You asked two questions: do they have arrest powers and WTF are they going to do? As to arrest powers, it’s complicated, but yes, the President can give them arrest powers or they can temporarily detain people and turn them over to police for arrest. As to WTF are they going to do, that is the point of my original post. I think the sky is the limit, from physically blocking access to the Capitol to democratic congresspeople, preventing legitimate protests, to overreacting to perceived threats the way that the NG did at Kent State. The only thing they surely will not be doing is helping to address “ordinary” crime in DC.
Well, we know Trump just lies and gaslights. But he made it sound like they would be acting like regular cops ‘Cleaning up crime in the streets’ (whatever that is).
Well, they came to Los Angeles and put an end to our massive riots (which occupied about a two square block area, and since LAPD plus National Guard outnumbered demonstrators by a wide margin it’s kind of generous to say that they ‘occupied’ even that much).

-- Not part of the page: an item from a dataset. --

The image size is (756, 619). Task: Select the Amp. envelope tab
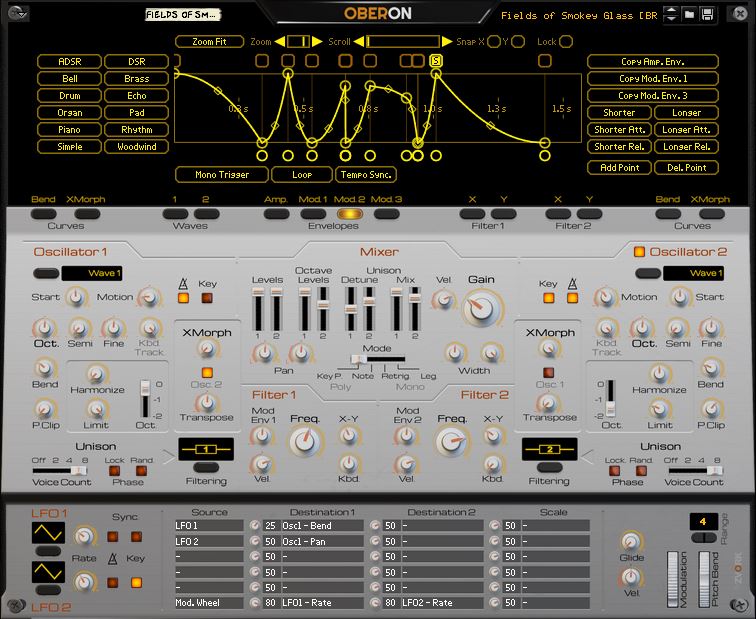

Trump has no earthly idea how anything actually works, hence his record of driving multiple waterfront casinos into bankruptcy, and just imagines that he can snap his fingers and people will do his bidding. That didn’t work for him very well last time because despite his best efforts he still managed to appoint some competent people who would tell him, “No, sir, I won’t order soldiers to shoot demonstrators in the legs,” but this time around he has ensured that nobody directly around him is defiant or in any way devoted to anything but serving him, and you can imagine Hegseth eagerly issuing illegal and orders even if he knew them to be unconstitutional. So…who knows what is going to happen. Certainly not the National Guardsmen who are caught in the middle of this clusterfuck.
Stranger
I wonder not expectantly how much Americans will accept from this asshole Trump.

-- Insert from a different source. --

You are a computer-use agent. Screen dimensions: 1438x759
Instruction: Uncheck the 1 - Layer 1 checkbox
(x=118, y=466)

Well, enough of them voted for him even after seeing his character on display for four years ending in a petulant refusal to accept the results of a legitimate election and then crown off his term by inciting an insurrection, and even among those who oppose him there wasn’t enough to prevent giving his party a legislative majority of supplicants. If we’re being completely honest we’ll note that a large number of Americans have somewhat fascistic-compliant tendencies and a penchant for hero worship and cults of identity of badly flawed people who do terrible thinks, nakedly lie about it to the public, and then are fêted anyway, and no, I’m not talking about just Dick Nixon (or Bill Clinton, or Ronald Reagan, or any other single figure in presidential history).

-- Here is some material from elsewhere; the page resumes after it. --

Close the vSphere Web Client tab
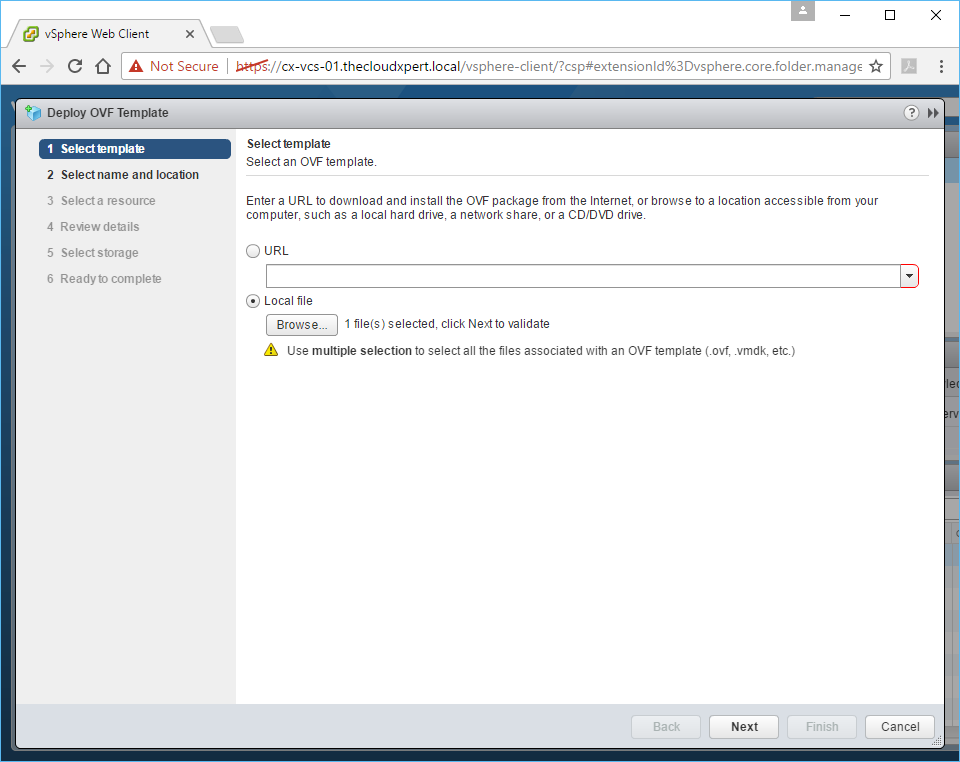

Donald Trump is, in a way, the logical end conclusion to the intellectual and ethical slide of an United States that loudly proclaims its moral superiority and indomitable economic prowess and then proceeds to do everything possible to demonstrate how hypocritical and incompetent it can actually be, seemingly with deliberate intent. It’s a kind of performative nihilism complete with the disestablishment of the world’s best disease surveillance and public health research establishment by an ambulance-chasing nutjob that parallels the deliberate ecological destruction and destabilization of any political movement that isn’t aligned with or just happens to be in the way of American interests. Trump threatening Canada, Denmark, and Panama makes total sense in that context, because if you’ll turn on your allies imagine what you’ll do to your enemies. (Embrace them, apparently.)
Everything is so stupid, now, and Trump is the perfect topper on that cake; a rambling, corrupt moron who can’t even make money when the house odds favor him but has scammed tens of millions of people—including billionaires with ‘fuck you’ wealth who can’t be arsed to say “Fuck you!” to Trump—into making him fake rich and giving him plenary authority over the country to do with as he sees fit.